魔力を辿らせる事で断線くらいは確認出来るが、その詳細な位置まではわからんのだ。そもそも断線なんぞするはずがないから意味もない確認ではあるのだが。
ともかく今の私では目視が必要だ。それでも眷属達にやらせる方が手っ取り早いが、こうして自ら見て回る事で屋敷の間取りを頭に入れる事も重要だ。
「ゆくゆくは戦闘技術にも役立てられそうね」
「元よりそのつもりだとも」
糸使いってカッコいいよね。しかも私は自ら糸を生成出来る上に、その糸自体も特別製なのだ。なんちゃらスパイダーとかいう上位の魔物の器官を移植してあるからな。しかも手首だけでなく指先からも出せるようになっているのだ。そのうち高い所に侵入する時も役立つかもしれん。
「他の機能も忘れずに使ってあげてね」
「どれも練習中だ。使えるのは精々ブレスだけだ」
「それ難易度高いやつじゃない」
「うむ。上手く吐き出せず何度か飲み込んでしまった」
「今度ジュリちゃんの店に行きましょう。
一度精密検査を受けるべきだわ」
「むぅ……」
なんだかなぁ。響きがなぁ。
精密検査って言われちゃうとなぁ。
「何よその顔」
「なんでもない」
「検査が終わったらそのままデートしていきましょう」
「仕方ない。付き合ってやろう」
「ふふ♪ 何よその言い方♪
でもその前にディアナとも済ませておいてね」
「約束だからな。騒動が収まったら一番に連れて行くさ」
「よろしい♪」
ユーシャとも行かねばな。むしろ行きたい。
早く終わらないかな。この馬鹿騒ぎ。やっぱ一月は長いな。
「それで?
シルヴィーの方はどうなのだ?」
「どうって?」
「嫁に加えたいのだろう?
私は協力してやるぞ。だから遠慮せず本音を言ってみろ」
「……何急に? どういうつもり?」
「おい。なんだその反応は。私はパティの味方だ。
言っただろう。悪巧みがあるならそう言えと。
ユーシャとディアナに言えん事でも私には言うが良い」
「そういう意味だったのね……」
「"そういう意味も"だ。間違えるな。私の事はともかくユーシャ達をも危険に巻き込むと言うのならその時は叱るぞ」
まあ結局は許すだろうがなこれまで通りに。
「……」
「なんだその顔は?」
「呆れてるのよ。
エリクったら私のこと好きすぎなんじゃない?」
「そうだぞ? 今更気付いたのか?」
「もう……バカね。
そんなのシルヴィーにだって悪いじゃない」
「その分パティが幸せにしてやれば問題なかろう。
シルヴィーの方も満更でもないようだしな」
「違うわよ。シルヴィーのあれはそういうのじゃないわ。
エリクがそう思った理由もわかるけど」
「なんだ自覚していたのか」
「ええ。まあ」
明らかに好意を示しているものな。それが恋でなくとも、相応に大きなものである事は間違いあるまい。でなければどこへでも付いて行くなどとは言わんだろう。

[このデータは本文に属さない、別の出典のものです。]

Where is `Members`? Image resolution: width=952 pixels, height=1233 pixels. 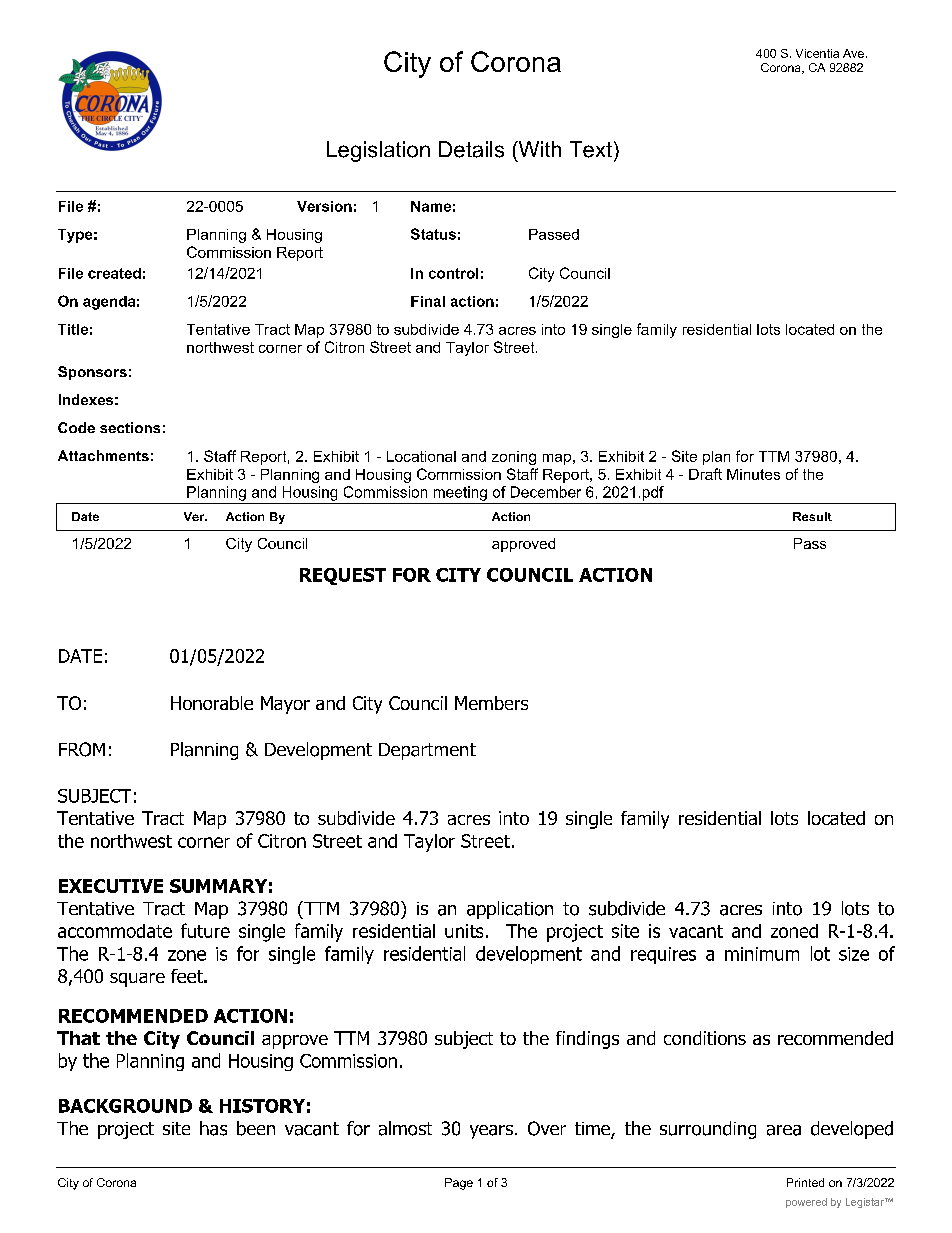
Members is located at coordinates (491, 703).
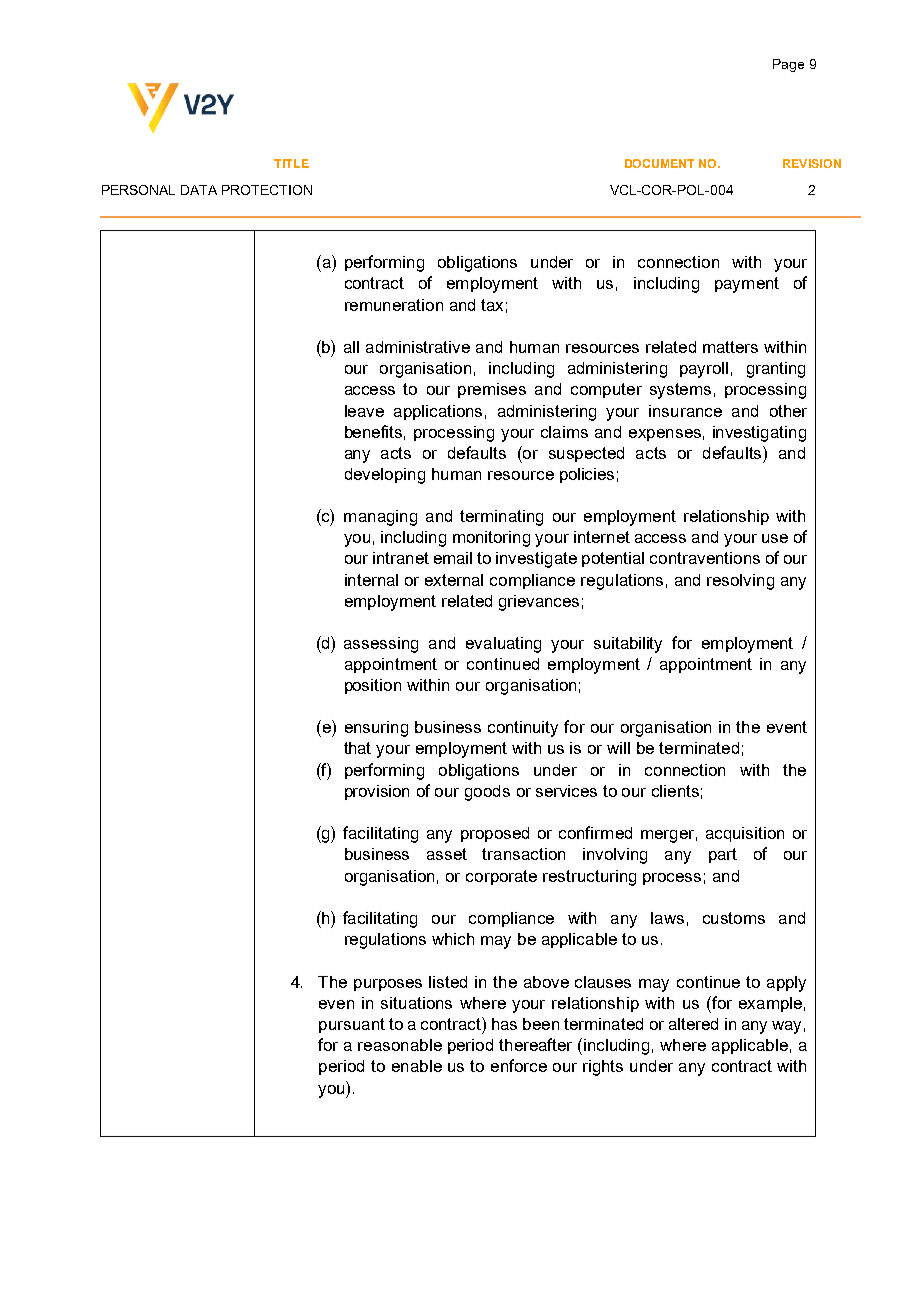  I want to click on goods, so click(487, 793).
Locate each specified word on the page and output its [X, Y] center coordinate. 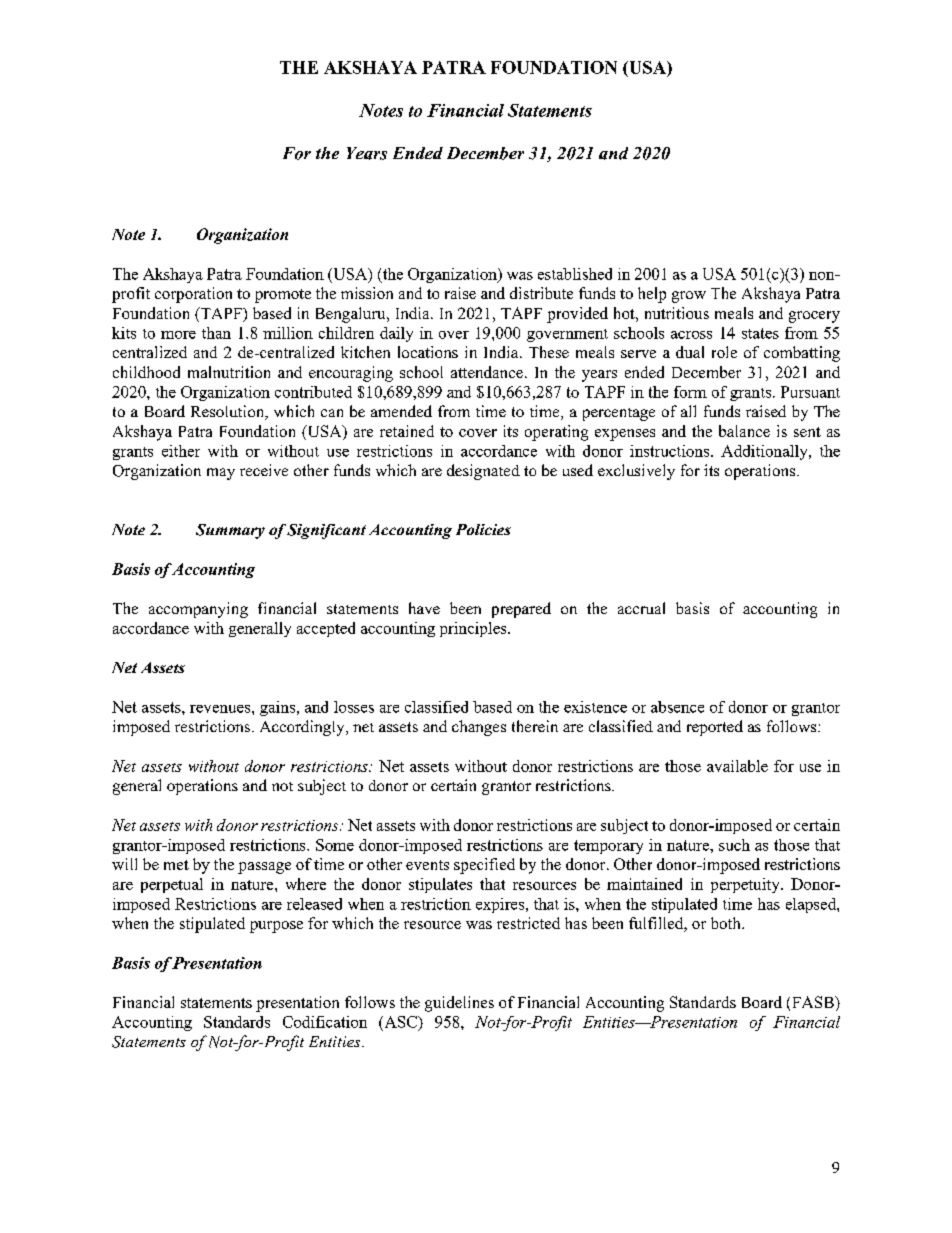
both [727, 923]
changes [479, 728]
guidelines [459, 1004]
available [737, 766]
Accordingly [303, 728]
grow [689, 297]
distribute [541, 293]
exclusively [636, 472]
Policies [483, 529]
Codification [325, 1022]
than [216, 333]
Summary [230, 531]
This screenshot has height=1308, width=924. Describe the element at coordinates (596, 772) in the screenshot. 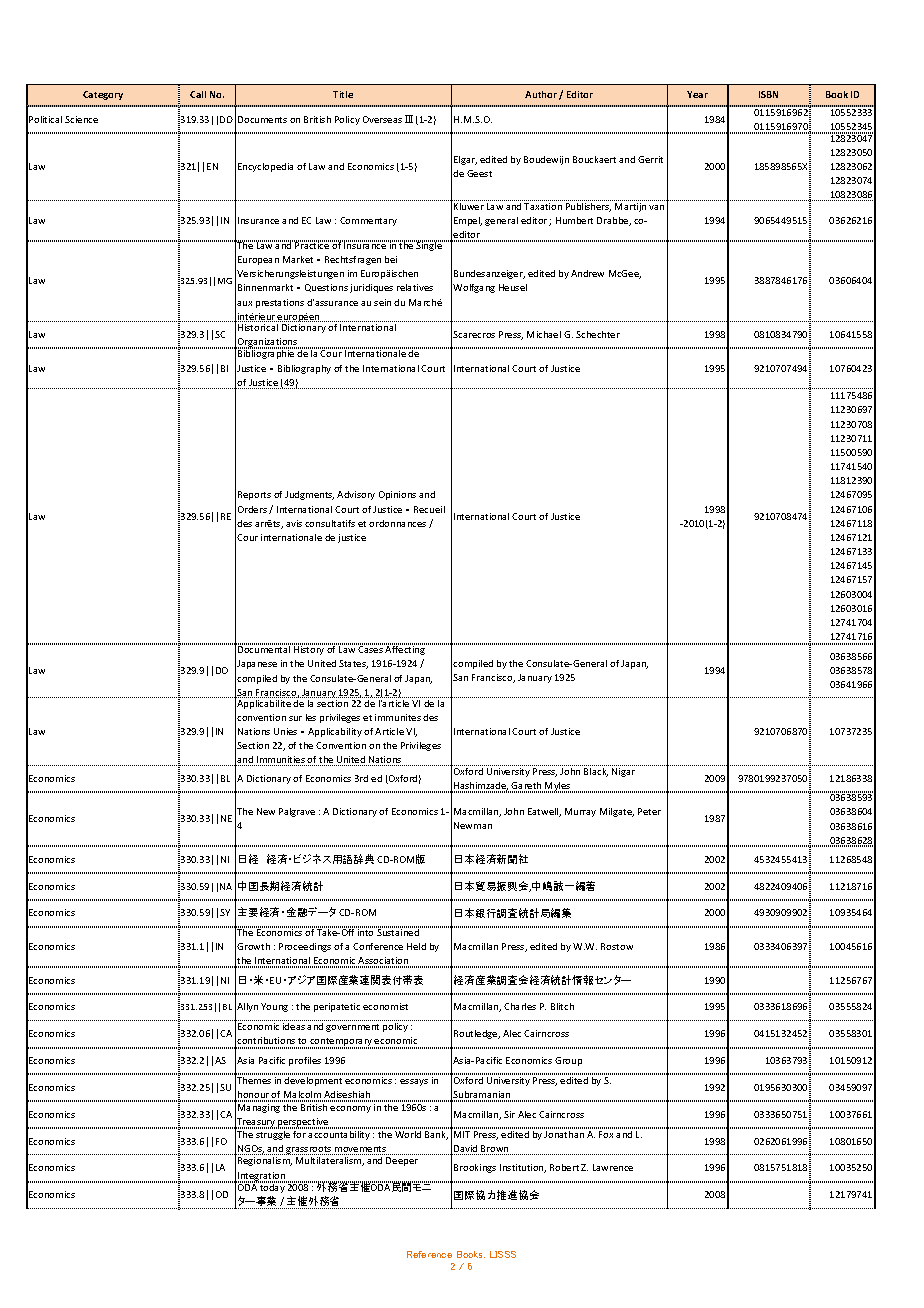

I see `Black` at that location.
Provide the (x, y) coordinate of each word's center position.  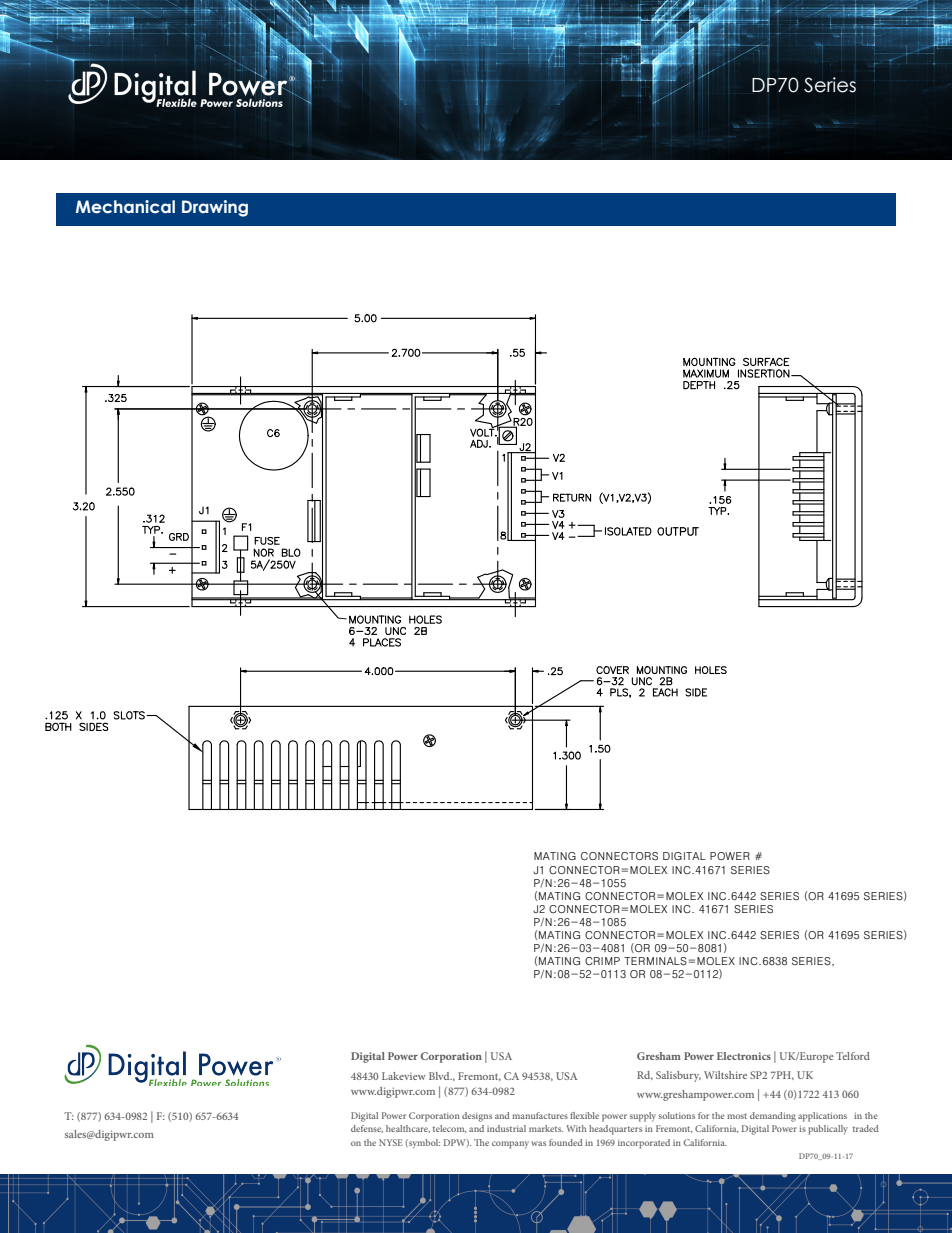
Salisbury (678, 1076)
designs (477, 1117)
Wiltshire (725, 1075)
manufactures (540, 1115)
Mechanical (125, 207)
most (737, 1116)
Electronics (744, 1056)
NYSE (391, 1142)
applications (822, 1117)
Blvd (440, 1076)
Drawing (215, 208)
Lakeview (404, 1076)
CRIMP (602, 961)
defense (367, 1129)
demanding (773, 1117)
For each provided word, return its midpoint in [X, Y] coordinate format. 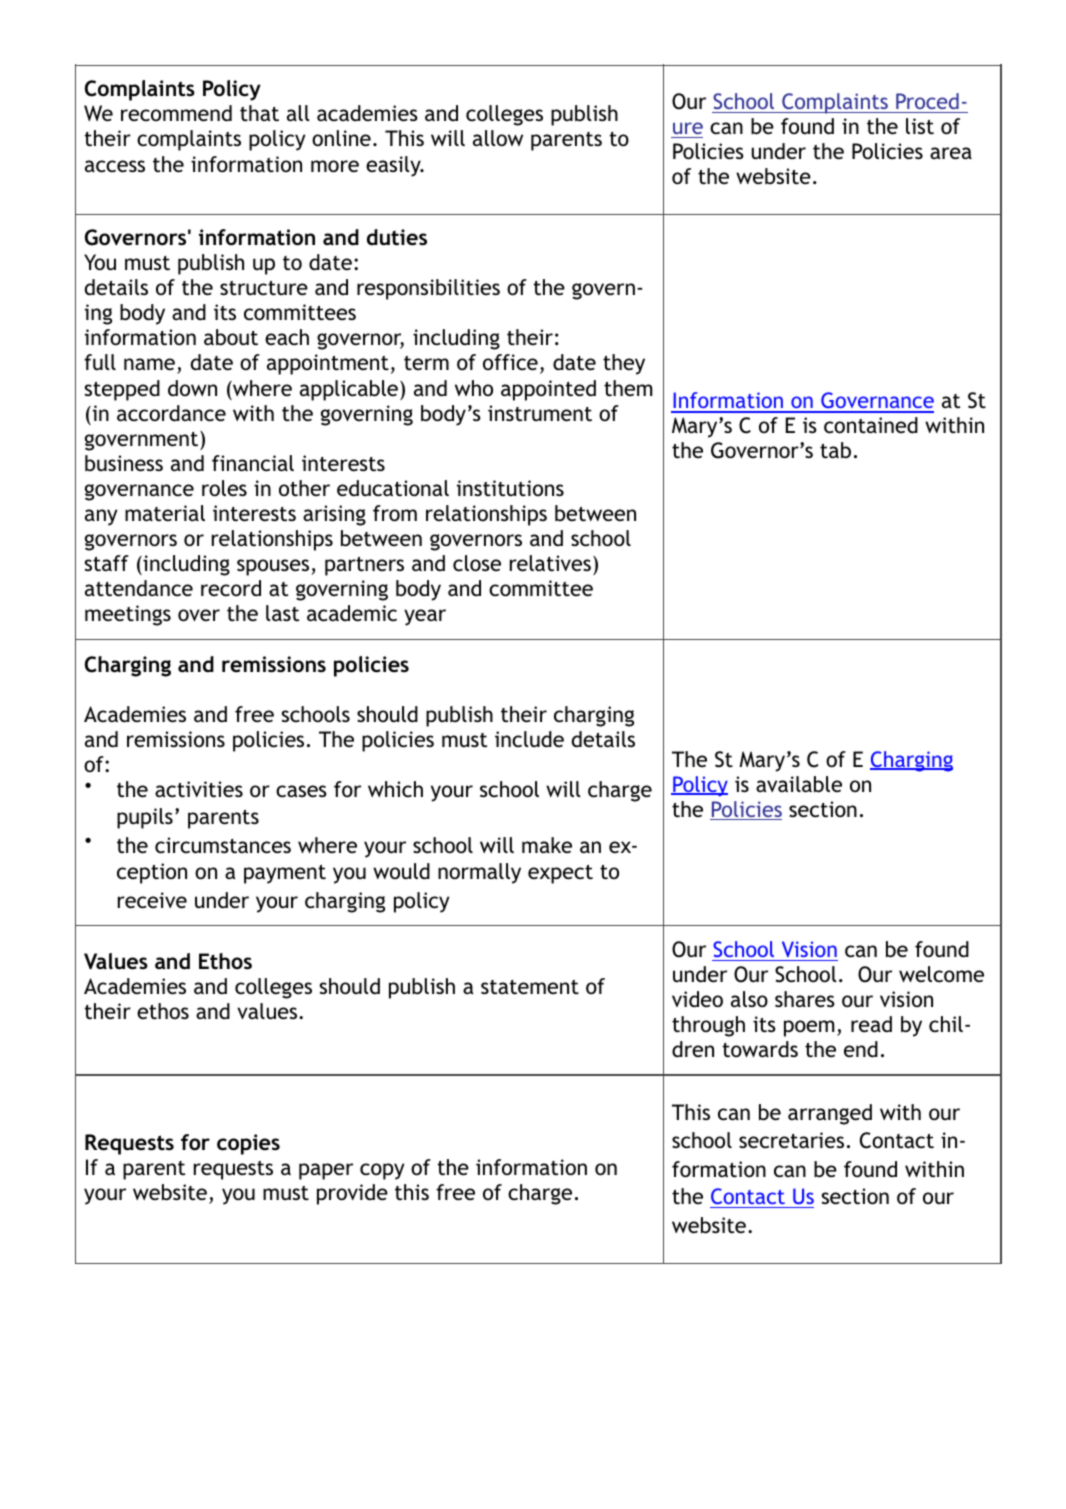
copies [248, 1144]
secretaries [791, 1140]
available [799, 784]
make [547, 845]
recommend [176, 113]
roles [224, 488]
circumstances [223, 845]
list [920, 126]
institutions [510, 488]
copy [382, 1171]
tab [835, 450]
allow [498, 138]
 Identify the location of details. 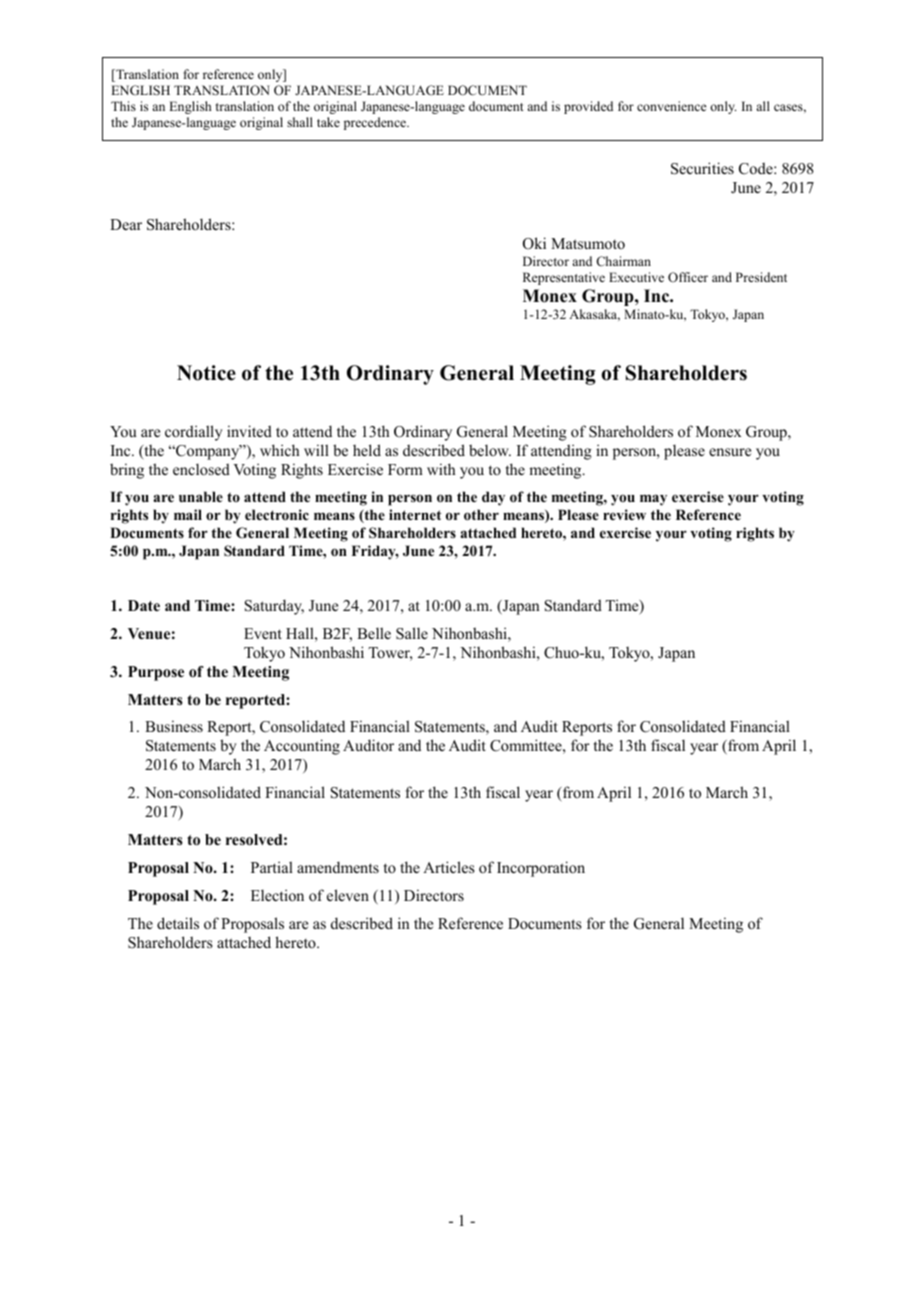
(178, 923).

「まあよい。シルヴィー本人の想いは一旦置いておこう。
今重要なのはパティの気持ちだ」
「だから違うんだってば。
言っても信じてもらえないと思うけど」
「何を言う。信じるに決まっているだろう。
ならばパティはあの娘をどうしたいのだ?
考えがあるなら聞かせておくれ」
「今まで通りよ。魔導を教えてあげて。
それだけで十分だから」
「ならば何故神器の事を聞かせた?」
「うっかりしていただけよ。他意なんて無いわ。
エリクだって同じでしょ?」
「……そうか。そうだな。その通りだ。
ならば次からは気をつけるとしよう」
「今更遅いんじゃない?」
「選ぶのはお前だ。パティ。
このまま引っ張り込むのか、何れ手を離すのか。
私はどちらであっても構わんよ」
「……そこはシルヴィーが選ぶところでしょ」
「一択だろ。あの娘は」
「そうなのよね……」
「困っておるのか?」
「そりゃあまぁ……。
大切な親友だからって気軽に人生までは預かれないわ」
「それこそ今更ではないか?」
「そんなこと……」
「どの道あの娘は普通の平民らしい人生なんぞ歩めんよ。
既に陛下から目をつけられているのだ」
「うん……」
「パティは守る為に介入するのだ。そう納得してしまえ。
後の事は気にするな。私がパティのついでに守ってやる」
「……うん。ありがとう」
「よし。ならばシルヴィーの話はこれで決まりだな。
方向性は問題あるまい。具体的な関係性はまた後だ。
先にレティの件を済まさねばな」
「そうね。順番は守らないとね」
「きっとユーシャが許しはせんからな」
「けどどうしたらいいのかしら」
「愛人でも奴隷でも、ましてや恋人でもない関係性だ。
……もう普通に姉でよくないか?」
「レティが納得しないじゃない」
「そうか? そうかも?」
あのお姉ちゃん、お姉ちゃんとしての誇りはないのだろうか。なんか普通に混ざりたがってるんだよなぁ。
「そう言えば何故パティは姉と呼んでやらんのだ?
大親友なんて呼ぶよりも姉の方が喜ぶのではないか?」
「確かにレティは私の為に何でもしてくれるけど、私だってレティの為にしてきた事は沢山あるのよ。わかるでしょ? 私達からしたら凄いお姉ちゃんでも、世間一般からしたらただの問題児なんだもの。レティにも助けは必要なの。今まではそれが私の役目でもあったの。だから姉より親友の方が相応しいのよ。なんなら悪友と呼んだって良いわ」
「まあ何となくわかるけども」
「別にサロモン様に頭下げてたのだって、私自身の望みの為だけってわけじゃないのよ」
「もちろんそこは勘違いしていないとも。
互いに想い合っているのは理解しているさ」
レティの為に必要だからそうしただけであろう。実際には爺様とレティの関係性的に必要の無い行為だったのかもしれんが。それでもレティ自身を成長させるには必要だったのだろうし。実際に成長できたかはともかく。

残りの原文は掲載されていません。